Eligible shareholders and duly appointed proxyholders will be able to attend, participate and vote at the Meeting in person. Beneficial shareholders who hold ordinary shares of US$0.001 par value each of the Company (the “Ordinary Shares”) through a broker, investment dealer, bank, trust corporation, custodian, nominee, or other intermediary who have not duly appointed themselves as proxyholder will be able to attend as guest, but will not be able to participate in or vote at the Meeting.

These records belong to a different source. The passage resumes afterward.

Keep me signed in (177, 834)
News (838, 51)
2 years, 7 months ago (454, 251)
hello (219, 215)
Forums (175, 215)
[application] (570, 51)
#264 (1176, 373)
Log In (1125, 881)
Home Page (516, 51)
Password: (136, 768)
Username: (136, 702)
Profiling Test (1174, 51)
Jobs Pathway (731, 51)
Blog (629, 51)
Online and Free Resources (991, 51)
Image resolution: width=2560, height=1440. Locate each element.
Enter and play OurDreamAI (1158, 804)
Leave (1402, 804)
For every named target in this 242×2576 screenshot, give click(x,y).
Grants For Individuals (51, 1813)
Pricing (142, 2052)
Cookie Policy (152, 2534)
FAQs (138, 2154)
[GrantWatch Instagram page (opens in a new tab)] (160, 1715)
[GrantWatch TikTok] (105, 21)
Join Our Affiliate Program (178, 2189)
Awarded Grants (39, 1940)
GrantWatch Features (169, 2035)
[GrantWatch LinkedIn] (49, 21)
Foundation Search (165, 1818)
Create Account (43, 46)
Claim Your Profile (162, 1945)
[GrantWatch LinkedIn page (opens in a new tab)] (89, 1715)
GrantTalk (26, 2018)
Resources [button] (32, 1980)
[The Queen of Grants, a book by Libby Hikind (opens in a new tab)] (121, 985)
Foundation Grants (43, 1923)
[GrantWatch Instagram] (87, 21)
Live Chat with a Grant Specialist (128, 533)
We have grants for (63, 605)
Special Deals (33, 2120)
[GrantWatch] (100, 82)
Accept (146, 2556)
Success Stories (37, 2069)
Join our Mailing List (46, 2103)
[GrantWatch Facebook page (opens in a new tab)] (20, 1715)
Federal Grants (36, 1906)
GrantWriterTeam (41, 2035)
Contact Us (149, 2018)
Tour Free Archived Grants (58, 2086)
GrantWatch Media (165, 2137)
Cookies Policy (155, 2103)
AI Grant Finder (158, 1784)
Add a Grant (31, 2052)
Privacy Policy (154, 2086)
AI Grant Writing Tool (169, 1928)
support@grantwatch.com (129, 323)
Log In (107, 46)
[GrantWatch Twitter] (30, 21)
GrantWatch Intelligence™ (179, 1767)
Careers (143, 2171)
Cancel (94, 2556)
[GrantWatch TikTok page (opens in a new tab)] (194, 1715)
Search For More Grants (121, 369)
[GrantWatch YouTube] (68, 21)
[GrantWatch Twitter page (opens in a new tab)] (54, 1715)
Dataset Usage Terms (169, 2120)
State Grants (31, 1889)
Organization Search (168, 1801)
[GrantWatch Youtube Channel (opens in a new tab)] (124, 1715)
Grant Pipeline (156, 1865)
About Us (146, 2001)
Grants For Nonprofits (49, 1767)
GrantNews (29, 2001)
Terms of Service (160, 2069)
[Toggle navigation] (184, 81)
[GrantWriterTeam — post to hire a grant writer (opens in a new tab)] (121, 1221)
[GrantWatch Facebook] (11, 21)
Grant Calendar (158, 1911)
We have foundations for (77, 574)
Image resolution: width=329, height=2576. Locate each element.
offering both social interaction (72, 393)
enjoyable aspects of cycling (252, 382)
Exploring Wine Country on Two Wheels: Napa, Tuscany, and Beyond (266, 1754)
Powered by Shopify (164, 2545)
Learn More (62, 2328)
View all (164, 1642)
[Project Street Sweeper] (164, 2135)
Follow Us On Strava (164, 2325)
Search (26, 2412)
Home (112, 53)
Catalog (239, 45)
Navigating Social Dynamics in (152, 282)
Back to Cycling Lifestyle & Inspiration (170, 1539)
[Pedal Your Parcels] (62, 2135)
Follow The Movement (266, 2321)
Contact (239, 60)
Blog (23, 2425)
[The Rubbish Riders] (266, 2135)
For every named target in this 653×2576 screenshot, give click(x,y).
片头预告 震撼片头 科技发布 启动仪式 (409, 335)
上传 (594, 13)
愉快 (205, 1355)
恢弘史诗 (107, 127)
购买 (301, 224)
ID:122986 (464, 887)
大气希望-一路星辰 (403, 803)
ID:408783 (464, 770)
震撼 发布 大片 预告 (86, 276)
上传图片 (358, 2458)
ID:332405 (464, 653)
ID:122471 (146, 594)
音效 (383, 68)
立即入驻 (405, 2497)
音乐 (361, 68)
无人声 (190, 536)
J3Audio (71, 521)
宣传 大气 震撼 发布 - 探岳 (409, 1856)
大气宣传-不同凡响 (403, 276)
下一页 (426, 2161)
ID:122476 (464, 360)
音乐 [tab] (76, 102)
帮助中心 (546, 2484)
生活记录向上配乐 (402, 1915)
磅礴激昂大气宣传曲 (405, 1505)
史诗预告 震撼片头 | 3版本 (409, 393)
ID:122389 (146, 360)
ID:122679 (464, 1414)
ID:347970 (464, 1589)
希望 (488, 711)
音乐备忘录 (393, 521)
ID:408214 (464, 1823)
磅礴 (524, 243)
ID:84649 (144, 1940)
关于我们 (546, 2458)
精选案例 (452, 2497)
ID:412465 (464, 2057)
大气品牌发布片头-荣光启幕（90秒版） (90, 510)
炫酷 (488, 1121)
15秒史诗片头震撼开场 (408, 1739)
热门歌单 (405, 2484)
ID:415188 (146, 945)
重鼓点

Only holders of the Ordinary Shares of the Company of record at the close of business (New York time) on May 18, 2026 (the “Record Date”) are entitled to attend and vote at the Meeting or at any adjournment thereof. Members holding Ordinary Shares that represent not less than one-third (1/3) of the issued and outstanding Ordinary Shares carrying the right to vote at the Meeting shall form a quorum.
Any shareholder entitled to attend and vote at the Meeting is entitled to appoint a proxy to attend and vote on such shareholder’s behalf. A proxy need not be a shareholder of the Company. Each holder of the Company’s Ordinary Shares, on a poll, shall be entitled to one vote in respect of each Ordinary Share held by such holder on the Record Date.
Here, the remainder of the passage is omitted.